ENTRIES SUPPLIED
§ §

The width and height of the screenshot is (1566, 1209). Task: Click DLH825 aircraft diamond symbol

§ §

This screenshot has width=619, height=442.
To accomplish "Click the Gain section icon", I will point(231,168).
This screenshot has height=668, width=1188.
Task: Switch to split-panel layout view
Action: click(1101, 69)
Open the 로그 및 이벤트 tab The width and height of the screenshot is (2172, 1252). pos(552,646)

§ §

TASK DESCRIPTION
The lines above from the one with "This screenshot has width=619, height=442." through the one with "Open the 로그" are to be duplicated exactly, ends included, with nothing added.

EXERCISE ANSWER
This screenshot has width=619, height=442.
To accomplish "Click the Gain section icon", I will point(231,168).
This screenshot has height=668, width=1188.
Task: Switch to split-panel layout view
Action: click(1101, 69)
Open the 로그 및 이벤트 tab The width and height of the screenshot is (2172, 1252). pos(552,646)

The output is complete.